In the meantime, Pittsburgh has become a basketball powerhouse by remaining in the Big East and Temple, Villanova and even St. Joe's have accomplished way more on the hardwood then the Lions. To me, its always been inexcusable for PSU to be so poor in hoops. There is talent in the state, they have a great facility, but I guess kids aren't going to go to a school that plays no games in the major metro areas of the east coast (NIT games in NYC don't count).

Although the Lions move to the Big 10 was greeted with great fanfare, I believe its really been a negative to PSU in terms of winning and even national exposure. The basketball team is still pitiful and the football team hasn't played for the big prize in almost 25 years. If Rutgers goes to the Big 10/11, it will be greeted with great fanfare, but just watch. They won't win championships, they will be an also ran in football and continue to be horrible in hoops, and New Jersey will be opened up for the rest of the conference to raid the states talent, just like Pennsylvania.

Monday, March 1, 2010

Bingo Battle is ridiculous

To gamble or not to gamble, that is the question?

To the outsider, this whole issue has to look completely ridiculous. As I understand it, only 2 states don't have legalized gambling (meaning lottery, casinos, etc.), Utah and Alabama. Of course, fans of Big Love know that Bill Henrickson is teaming with Native American interests to create a Mormon themed casino to support his polygamist family in HBO's hit series.

Here in Alabama, we have Governor Bob Riley shutting down electornic Bingo Halls throughout the state, most notably Victoryland's successful business owner Milton McGregor. Of course, this is all in retaliation for McGregor investingating Riley's staff to find out they've been taking money from Mississippi Casino lobbyists.

Although its looks as if this story is still flying under the national radar, its squarely the number one topic in the news in Montgomery for the past month. Political rallies for and against gambling have led shoutdowns between patrons for both, including our own governor shouting over thousands of protestors. What an embarrassment this has become.

It was this writer's opinion that Bob Riley was going to go down as maybe the best governor in the history of Alabama prior to all this flare up. Riley has done alot of good things for the state, he's been progressive in luring more industry, creating jobs and better funding education. But this Bingo Battle has become his Waterloo.

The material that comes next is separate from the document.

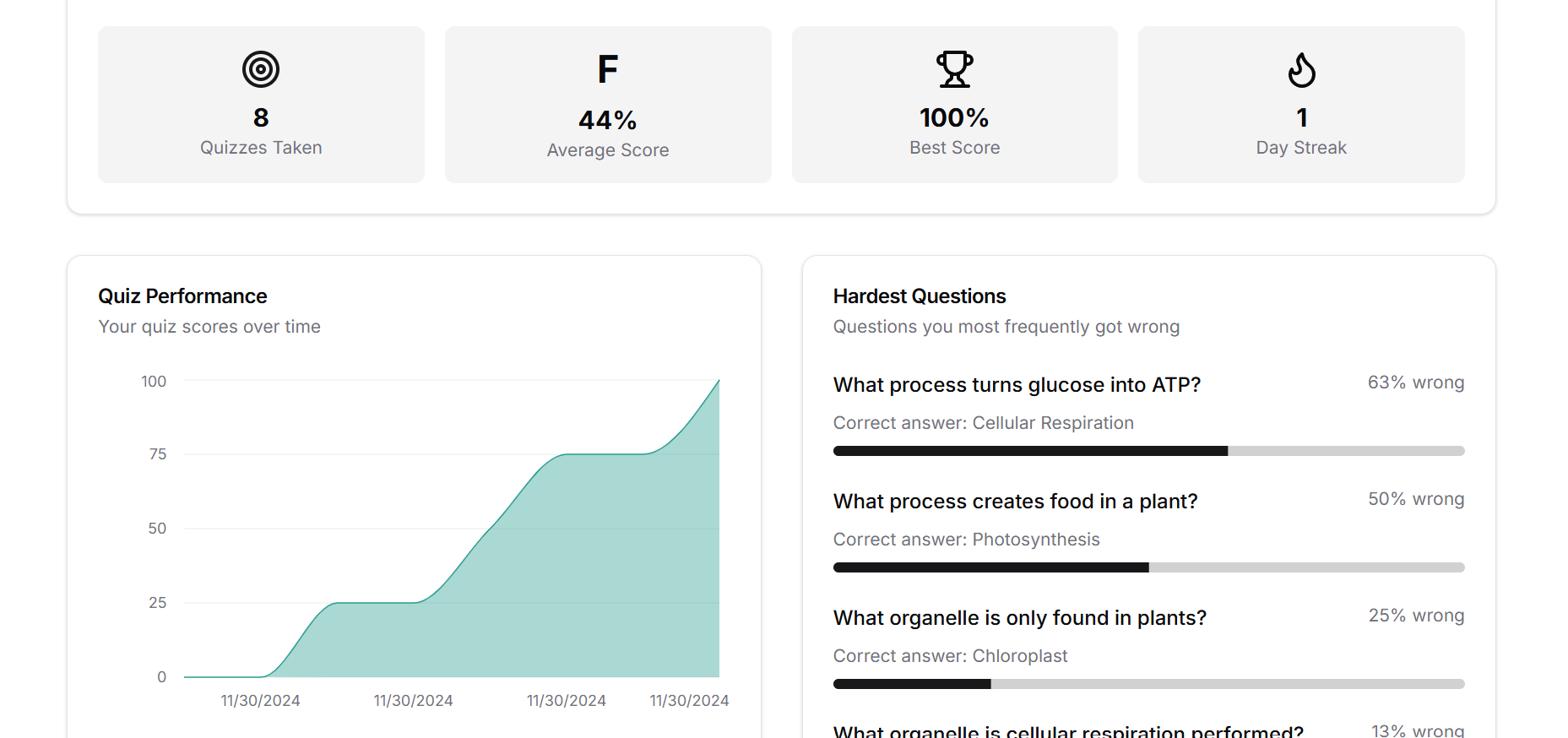Click the flame icon above Day Streak

(1301, 69)
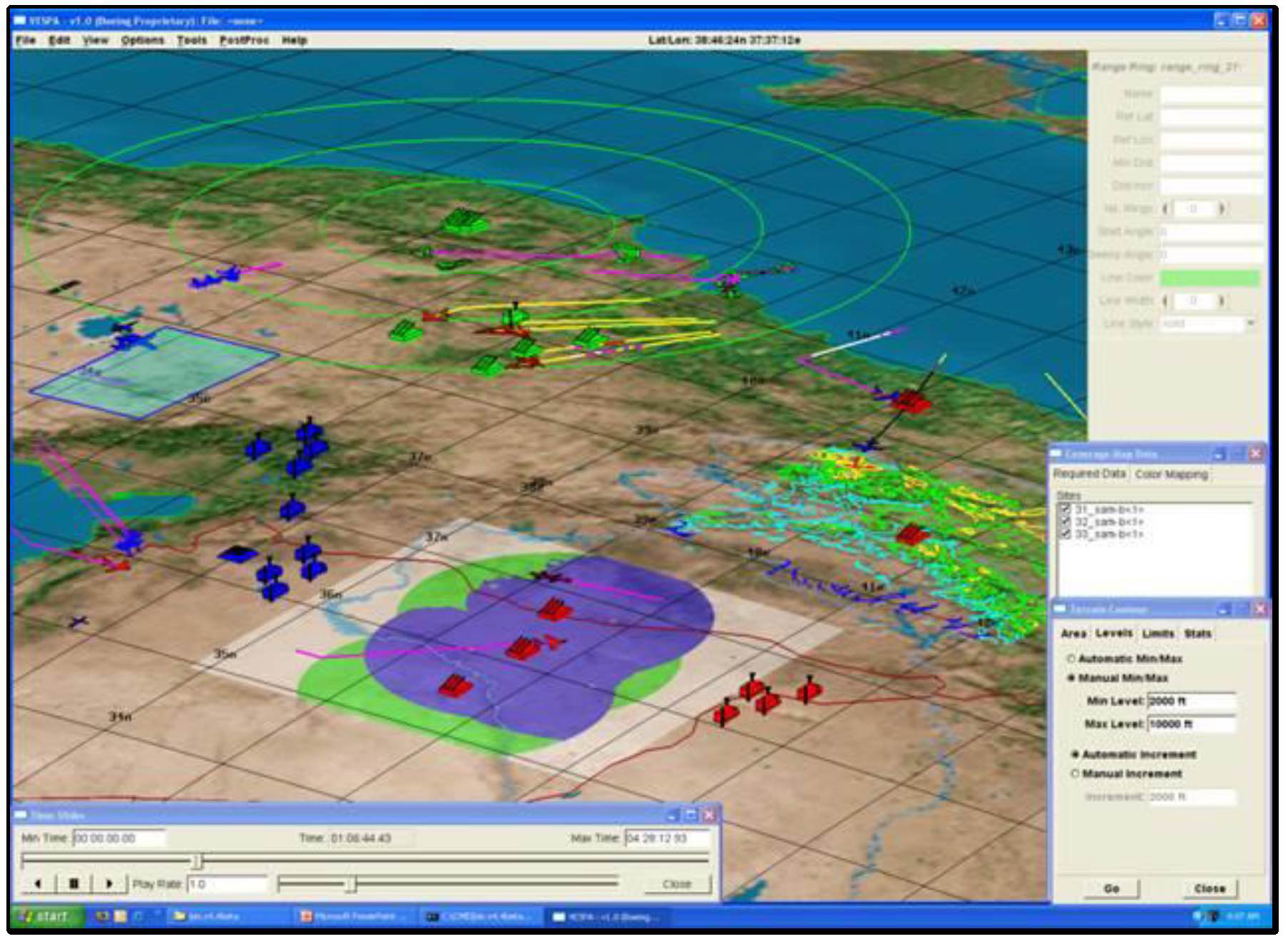Uncheck the 31_sam-b<1> site checkbox
Viewport: 1288px width, 939px height.
click(1065, 509)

I think the problem most people have with the situation is these electronic bingo/slot machines at Victoryland and other areas haven't sprung up over night. They've been in place since Riley took office in 2003 and have been attracting thousands of customers. Living in Atlanta, we would routinely see Victoryland commercials on television and bus loads of daytrippers headed to Macon County just like people on the East Coast would flock to Atlantic City. So why shut them down in 2K10 and not 5 years ago?

Now we have police raids, thousands of people out of work and tons of money going to lotteries in Georgia, Florida and Tennessee and casinos in Mississippi. My senior students that I teach can't believe that a lottery in Georgia pays for college tuition for state schools for students who have a B average in high school. What a difference in attitude and discipline in a school system this could provide with such incentive out there.

Bottom line is people are gonna gamble. Its here in Alabama and its here to stay. I can place a bet illegally with an acquantance right now for any college hoops or NBA game tonight or I can bet on an off shore account. Is the task force going to raid me? Highly doubtful.

So its time for the all involved to let the people of Alabama vote on a legitimate bill. If it passes, tax it just like alcohol, tobacco etc. Heaven knows we need the revenue in this state. If it doesn't pass, the state line mini marts to the north and east of us will continue to sell tons of lottery tickets and Biloxi will still have more Alabama car tags in its parking lots then any other state.